Excerpted records:
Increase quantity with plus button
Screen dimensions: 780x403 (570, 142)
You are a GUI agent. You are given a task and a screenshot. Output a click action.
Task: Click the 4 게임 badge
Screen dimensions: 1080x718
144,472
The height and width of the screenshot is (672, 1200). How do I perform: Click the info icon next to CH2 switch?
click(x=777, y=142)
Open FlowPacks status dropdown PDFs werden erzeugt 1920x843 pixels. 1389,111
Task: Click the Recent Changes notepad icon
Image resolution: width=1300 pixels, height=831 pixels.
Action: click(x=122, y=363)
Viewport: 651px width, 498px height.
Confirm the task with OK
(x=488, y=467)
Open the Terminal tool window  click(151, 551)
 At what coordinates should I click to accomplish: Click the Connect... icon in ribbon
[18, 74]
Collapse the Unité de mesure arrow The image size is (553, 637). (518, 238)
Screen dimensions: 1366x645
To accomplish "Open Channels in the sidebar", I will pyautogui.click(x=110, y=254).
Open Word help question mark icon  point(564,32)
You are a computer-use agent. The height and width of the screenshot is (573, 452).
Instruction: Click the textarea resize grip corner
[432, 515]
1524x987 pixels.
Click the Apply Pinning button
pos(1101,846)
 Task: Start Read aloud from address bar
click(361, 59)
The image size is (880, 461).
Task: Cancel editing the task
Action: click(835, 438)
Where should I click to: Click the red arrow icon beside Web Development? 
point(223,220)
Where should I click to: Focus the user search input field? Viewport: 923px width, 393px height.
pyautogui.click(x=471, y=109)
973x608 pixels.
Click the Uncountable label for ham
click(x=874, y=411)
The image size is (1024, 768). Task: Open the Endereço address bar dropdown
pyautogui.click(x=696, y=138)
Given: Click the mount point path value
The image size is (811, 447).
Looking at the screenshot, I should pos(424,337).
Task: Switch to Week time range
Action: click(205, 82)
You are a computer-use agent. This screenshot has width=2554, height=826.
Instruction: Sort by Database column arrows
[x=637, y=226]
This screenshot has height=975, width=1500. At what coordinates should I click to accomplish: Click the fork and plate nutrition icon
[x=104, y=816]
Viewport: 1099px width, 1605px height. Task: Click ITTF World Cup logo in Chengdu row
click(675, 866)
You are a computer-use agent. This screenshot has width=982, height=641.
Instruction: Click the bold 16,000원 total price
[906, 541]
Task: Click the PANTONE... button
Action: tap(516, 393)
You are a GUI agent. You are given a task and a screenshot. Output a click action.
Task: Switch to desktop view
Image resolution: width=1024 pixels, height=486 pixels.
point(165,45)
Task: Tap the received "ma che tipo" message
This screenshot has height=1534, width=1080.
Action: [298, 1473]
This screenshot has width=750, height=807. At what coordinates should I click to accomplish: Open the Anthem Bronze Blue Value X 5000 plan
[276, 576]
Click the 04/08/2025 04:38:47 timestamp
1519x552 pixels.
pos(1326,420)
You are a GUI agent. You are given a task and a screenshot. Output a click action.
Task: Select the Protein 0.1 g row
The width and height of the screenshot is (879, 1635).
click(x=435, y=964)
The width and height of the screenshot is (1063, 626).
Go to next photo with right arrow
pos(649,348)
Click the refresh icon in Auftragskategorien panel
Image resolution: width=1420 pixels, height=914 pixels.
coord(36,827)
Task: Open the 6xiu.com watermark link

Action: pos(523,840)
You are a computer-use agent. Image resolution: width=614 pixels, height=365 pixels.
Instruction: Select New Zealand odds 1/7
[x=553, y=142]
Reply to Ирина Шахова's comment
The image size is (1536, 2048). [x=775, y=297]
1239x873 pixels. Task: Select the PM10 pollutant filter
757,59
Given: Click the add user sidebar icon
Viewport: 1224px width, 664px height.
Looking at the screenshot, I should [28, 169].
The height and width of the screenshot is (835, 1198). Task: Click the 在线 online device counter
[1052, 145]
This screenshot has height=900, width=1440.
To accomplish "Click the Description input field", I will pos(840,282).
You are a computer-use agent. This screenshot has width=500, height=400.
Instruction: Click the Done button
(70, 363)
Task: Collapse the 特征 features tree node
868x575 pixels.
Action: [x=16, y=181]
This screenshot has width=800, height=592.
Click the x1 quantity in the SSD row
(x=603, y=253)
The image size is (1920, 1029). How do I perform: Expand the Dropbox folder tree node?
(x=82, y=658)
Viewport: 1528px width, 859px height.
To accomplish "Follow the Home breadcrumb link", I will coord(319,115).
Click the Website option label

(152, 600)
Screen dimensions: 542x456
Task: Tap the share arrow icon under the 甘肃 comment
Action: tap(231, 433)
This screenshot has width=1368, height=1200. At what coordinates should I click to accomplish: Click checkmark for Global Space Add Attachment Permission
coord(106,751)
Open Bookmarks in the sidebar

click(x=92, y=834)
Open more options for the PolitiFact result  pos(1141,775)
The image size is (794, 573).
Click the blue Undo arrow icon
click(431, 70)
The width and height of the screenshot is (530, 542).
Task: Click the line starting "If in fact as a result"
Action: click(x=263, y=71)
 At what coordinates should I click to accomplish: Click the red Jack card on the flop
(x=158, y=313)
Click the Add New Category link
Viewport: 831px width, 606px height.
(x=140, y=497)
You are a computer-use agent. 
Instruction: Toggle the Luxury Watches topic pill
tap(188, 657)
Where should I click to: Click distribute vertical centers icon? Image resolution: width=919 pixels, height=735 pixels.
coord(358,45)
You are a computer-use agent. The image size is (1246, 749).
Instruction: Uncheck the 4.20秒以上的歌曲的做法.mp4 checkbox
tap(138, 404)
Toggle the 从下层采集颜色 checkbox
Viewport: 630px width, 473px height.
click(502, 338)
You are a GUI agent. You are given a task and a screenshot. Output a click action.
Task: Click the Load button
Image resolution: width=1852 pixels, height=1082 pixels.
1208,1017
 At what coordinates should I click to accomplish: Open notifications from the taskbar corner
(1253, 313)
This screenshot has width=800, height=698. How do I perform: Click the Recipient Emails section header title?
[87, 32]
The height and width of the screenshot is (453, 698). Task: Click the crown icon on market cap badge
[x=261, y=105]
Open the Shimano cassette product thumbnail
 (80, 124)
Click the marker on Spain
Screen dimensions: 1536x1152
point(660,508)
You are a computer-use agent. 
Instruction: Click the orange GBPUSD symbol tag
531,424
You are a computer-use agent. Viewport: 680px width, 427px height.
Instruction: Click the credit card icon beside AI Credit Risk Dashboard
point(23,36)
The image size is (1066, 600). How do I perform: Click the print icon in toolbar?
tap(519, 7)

Work required: Wherever a line in the data above contains the word "will", copy that line.

Solved exercise:
To accomplish "Open Channels in the sidebar", I will pyautogui.click(x=110, y=254).
To accomplish "Click the Description input field", I will pos(840,282).
To accomplish "Follow the Home breadcrumb link", I will coord(319,115).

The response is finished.